Rezolute’s chief medical officer Dr Brian Roberts said: “We are disappointed that the study did not demonstrate significant improvements in glucose-related endpoints relative to placebo, as well as for the patients and families living with congenital hyperinsulinism who urgently need new treatment options.
“At the same time, there are aspects of the results that merit additional investigation, and we are conducting a thorough evaluation to gain a better understanding of the study outcomes, which will inform our path forward.”
Roberts said the company will meet with the US Food and Drug Administration (FDA) under ersodetug’s breakthrough therapy designation to consider next steps for the programme.
The sunRIZE trial was put on a clinical hold by the FDA in 2024, which was lifted in September of the same year.
The trial failure will be yet another blow to congenital hyperinsulinism patients after the FDA refused to approve Zealand Pharma’s dasiglucagon for the treatment and prevention of hypoglycaemia in infants with congenital hyperinsulinism in 2024.
Congenital hyperinsulinism is characterised by unregulated insulin secretion from beta-cells in the pancreas, which leads to severely low blood sugar levels.
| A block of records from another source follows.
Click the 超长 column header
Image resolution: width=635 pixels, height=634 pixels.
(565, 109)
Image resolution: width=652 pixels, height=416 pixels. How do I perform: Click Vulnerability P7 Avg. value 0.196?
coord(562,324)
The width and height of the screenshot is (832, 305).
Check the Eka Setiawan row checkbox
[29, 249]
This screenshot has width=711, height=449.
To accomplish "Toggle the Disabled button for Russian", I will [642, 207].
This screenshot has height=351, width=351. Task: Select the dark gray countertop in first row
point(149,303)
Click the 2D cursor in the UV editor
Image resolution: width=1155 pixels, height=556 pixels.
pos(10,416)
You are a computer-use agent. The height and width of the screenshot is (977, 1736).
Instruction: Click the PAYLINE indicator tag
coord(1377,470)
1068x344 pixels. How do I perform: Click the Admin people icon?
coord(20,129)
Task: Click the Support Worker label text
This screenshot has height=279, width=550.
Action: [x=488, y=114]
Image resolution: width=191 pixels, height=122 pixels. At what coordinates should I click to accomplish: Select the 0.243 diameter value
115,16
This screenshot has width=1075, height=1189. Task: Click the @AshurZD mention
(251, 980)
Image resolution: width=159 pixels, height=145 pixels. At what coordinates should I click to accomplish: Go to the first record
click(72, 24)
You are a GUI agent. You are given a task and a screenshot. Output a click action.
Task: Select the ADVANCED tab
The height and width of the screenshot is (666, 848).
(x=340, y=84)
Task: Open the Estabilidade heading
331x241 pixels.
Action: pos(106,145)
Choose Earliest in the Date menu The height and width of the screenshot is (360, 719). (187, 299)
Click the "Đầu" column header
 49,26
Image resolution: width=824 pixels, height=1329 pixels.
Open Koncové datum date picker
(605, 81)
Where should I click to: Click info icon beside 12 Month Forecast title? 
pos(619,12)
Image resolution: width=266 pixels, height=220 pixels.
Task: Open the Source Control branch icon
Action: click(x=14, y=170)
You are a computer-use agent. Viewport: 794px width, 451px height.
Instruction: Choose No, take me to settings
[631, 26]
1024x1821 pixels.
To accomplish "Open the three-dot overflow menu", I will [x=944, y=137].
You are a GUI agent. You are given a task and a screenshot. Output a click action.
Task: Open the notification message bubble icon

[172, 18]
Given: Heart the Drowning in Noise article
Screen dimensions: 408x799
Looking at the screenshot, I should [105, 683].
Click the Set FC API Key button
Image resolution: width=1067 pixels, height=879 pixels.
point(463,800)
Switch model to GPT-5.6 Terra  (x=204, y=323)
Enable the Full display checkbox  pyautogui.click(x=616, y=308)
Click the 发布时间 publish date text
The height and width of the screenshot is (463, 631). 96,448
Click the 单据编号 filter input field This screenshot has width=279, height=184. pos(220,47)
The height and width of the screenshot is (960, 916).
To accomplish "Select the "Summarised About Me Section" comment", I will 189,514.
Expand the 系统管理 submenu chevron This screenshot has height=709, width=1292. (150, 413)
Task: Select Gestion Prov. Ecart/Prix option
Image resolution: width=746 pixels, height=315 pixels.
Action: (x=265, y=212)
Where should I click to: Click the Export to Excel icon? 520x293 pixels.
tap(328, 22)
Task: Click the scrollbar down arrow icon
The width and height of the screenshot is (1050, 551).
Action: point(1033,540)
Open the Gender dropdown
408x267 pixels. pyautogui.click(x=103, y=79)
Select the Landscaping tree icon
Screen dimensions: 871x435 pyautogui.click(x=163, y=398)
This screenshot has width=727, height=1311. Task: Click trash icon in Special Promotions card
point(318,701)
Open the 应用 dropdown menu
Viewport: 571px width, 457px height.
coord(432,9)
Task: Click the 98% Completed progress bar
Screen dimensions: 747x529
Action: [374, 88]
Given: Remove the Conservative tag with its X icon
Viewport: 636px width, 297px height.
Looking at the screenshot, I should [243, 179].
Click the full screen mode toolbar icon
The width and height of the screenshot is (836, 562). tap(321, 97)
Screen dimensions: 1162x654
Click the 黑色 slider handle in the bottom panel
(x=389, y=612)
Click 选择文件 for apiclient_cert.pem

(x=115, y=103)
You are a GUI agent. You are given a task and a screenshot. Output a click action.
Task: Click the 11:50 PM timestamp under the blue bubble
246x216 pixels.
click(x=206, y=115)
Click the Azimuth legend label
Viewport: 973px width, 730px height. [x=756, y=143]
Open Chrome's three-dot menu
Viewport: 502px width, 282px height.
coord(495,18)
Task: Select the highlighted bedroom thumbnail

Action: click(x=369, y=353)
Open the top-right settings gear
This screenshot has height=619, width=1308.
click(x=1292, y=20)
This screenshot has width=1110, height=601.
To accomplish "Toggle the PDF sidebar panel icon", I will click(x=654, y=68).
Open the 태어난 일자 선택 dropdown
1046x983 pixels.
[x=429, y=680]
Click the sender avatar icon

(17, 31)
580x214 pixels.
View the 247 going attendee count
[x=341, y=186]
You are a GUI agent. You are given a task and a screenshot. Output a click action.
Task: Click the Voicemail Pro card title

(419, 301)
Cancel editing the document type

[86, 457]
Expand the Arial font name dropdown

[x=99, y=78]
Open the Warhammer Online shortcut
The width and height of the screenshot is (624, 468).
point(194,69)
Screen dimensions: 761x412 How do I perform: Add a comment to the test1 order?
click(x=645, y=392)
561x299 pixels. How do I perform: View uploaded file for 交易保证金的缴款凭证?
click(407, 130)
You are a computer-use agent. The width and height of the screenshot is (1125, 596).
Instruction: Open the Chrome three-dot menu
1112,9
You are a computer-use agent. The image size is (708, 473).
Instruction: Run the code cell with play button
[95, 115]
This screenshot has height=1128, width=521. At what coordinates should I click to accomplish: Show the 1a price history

Currently, the disease is treated using medications such as diazoxide, chlorothiazide, octreotide/lanreotide and digestive enzymes. If medicine fails, surgical intervention will be evaluated, which can include targeted removal of the problematic part of the pancreas, which often leads to the patient developing diabetes.
The drug is also being investigated in the Phase III upLIFT study (NCT06881992) for tumour hyperinsulinism, with topline results expected in the second half of 2026.